SHORT PROBLEM: Tally the lines of the listing below that contain the word "Instruction", and reply with the number alone.

EXCERPTED RECORDS:

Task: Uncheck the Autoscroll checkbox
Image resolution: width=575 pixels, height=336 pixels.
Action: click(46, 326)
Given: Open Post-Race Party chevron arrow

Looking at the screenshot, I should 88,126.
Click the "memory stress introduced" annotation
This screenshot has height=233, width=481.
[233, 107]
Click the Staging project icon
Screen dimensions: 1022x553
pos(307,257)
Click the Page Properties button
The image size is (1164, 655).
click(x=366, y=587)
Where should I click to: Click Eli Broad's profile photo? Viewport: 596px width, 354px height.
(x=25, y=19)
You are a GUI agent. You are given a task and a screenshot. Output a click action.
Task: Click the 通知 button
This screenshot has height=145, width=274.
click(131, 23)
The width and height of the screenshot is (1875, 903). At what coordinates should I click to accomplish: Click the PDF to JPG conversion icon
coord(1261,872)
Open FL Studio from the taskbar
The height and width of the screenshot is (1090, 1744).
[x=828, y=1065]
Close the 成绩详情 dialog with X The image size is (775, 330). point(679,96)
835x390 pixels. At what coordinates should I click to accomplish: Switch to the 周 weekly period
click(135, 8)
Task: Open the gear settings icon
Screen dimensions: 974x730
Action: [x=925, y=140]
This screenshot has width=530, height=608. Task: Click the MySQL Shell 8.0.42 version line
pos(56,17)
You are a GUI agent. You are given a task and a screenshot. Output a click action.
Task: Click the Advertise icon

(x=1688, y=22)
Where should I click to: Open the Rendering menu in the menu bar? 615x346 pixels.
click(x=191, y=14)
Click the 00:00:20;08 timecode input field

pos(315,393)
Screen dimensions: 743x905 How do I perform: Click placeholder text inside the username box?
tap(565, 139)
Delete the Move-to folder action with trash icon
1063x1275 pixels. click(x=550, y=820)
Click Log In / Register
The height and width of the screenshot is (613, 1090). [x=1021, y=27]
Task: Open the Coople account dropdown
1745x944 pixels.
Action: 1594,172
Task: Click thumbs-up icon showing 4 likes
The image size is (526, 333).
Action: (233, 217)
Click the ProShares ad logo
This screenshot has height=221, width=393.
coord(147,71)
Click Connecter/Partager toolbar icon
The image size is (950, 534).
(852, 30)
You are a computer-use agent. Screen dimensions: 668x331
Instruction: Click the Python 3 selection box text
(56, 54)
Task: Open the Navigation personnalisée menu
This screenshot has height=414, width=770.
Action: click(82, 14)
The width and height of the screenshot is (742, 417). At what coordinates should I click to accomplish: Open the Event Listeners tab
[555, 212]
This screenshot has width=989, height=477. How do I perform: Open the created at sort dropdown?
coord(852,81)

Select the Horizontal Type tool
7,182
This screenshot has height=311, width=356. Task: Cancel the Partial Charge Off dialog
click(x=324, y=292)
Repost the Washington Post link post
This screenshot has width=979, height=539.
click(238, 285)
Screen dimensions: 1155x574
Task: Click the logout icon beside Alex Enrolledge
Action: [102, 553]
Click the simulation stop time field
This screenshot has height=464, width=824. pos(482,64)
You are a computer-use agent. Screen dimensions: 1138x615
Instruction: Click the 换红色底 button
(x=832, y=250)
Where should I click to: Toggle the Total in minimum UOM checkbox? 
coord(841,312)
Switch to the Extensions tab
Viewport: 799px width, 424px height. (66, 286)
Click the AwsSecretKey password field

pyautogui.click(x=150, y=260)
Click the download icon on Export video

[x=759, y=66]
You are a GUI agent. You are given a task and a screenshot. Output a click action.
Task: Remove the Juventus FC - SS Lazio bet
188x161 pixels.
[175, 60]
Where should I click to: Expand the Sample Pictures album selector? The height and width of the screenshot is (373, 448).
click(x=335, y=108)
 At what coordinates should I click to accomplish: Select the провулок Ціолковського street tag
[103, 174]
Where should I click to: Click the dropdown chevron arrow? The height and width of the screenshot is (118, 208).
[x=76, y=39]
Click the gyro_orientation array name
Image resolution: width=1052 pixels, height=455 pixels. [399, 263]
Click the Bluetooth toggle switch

EXPECTED OUTPUT: 2